Just a handful of journalists turned up for the Green Party media event on College Green this afternoon. Five years ago it was a party of government. Conor McMorrow of RTÉ’s political staff asks what impact can the Greens make on Election 2016?
The Green Party stood at 2% support in yesterday’s Sunday Business Post/Red C opinion poll.
But party leader Eamon Ryan is undeterred by this, saying: “We might surprise people.”
He endorsed the Dublin City Council plan to begin permanent traffic restrictions in College Green at this afternoon's briefing.
It’s something he has been working on for 25 years, including in his former role as chairman of the Dublin Cycling Campaign.
He stressed the advantages of creating a calmer Dublin city centre. "Taking the cars and buses out of this section of College Green would turn this city around and create a new civic space."
The Greens also want to have the old House of Lords building taken back into public ownership from Bank of Ireland.
The plan does have its detractors but Mr Ryan has been here before.

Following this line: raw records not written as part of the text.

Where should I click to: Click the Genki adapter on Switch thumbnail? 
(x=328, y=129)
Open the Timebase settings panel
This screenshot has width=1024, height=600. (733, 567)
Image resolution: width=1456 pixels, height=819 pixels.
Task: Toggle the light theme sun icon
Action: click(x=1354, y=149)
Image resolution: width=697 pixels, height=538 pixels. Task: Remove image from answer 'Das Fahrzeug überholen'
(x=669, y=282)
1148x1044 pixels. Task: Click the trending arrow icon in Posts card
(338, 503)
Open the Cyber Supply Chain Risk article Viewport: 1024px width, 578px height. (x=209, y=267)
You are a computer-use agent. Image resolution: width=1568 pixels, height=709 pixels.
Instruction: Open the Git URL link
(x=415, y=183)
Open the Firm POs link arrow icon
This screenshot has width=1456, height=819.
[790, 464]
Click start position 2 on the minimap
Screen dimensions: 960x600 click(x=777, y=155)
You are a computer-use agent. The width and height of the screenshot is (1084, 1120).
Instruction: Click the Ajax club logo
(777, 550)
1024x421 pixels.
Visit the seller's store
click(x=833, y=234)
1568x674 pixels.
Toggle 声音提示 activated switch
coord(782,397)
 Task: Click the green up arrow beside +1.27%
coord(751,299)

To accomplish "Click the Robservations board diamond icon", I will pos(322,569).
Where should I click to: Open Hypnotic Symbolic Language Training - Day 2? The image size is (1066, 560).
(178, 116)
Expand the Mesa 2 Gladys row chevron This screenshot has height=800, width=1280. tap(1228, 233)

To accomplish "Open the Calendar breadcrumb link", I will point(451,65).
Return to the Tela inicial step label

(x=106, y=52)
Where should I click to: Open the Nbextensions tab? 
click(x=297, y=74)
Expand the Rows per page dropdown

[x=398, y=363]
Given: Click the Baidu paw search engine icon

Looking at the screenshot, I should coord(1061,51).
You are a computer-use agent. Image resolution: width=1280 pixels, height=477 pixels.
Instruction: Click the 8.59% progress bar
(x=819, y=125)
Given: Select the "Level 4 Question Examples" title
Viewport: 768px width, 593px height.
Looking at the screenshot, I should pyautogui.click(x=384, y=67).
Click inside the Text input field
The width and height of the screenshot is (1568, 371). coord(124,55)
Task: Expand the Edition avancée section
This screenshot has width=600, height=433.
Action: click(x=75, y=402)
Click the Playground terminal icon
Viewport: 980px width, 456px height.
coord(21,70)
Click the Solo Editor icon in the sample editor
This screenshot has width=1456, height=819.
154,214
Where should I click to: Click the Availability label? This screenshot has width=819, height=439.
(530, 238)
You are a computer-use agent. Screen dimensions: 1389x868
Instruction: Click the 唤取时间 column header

He explained: "Every single time we have done the right thing in promoting pedestrian streets people have said beforehand that it can’t work.
"It happened in Grafton Street, Henry Street, and when we changed the turning system at the bottom of Dame Street and George’s Street.
“Every single time people said that it would not work. We have never gone back on any of those calls because they were the right calls at the time. Modern cities work best when you create a really good city environment.”
The Greens have defied the detractors when it comes to making streets pedestrian only.
Can they walk that walk when it comes to defying the polls and winning Dáil seats?
“We are confident enough. We are on around 2-3% in the polls. In the past we have won six seats on 4% of the vote and if we can nudge that up a bit and we think we will, the election is going to be good for us. I am confident we can return some Green TDs to the Dáil.
“I hope we can take a seat here in my own constituency.”
He also cited other candidates such as “Mark Dearey in Louth, Catherine Martin in Dublin Rathdown, Ossian Smyth in Dún Laoghaire, and Grace O’Sullivan in Waterford. We have loads of really good candidates. We might surprise people.”
The party leader still looks best poised to take a seat.
But before that the party’s attention will turn to the courts. On Thursday, The High Court will hear the party’s legal challenge to the exclusion of Mr Ryan from a party leaders’ debate on RTÉ on Thursday.
The party says Mr Ryan is entitled to be included in the debate, which is due to take place on Monday next, 15 February.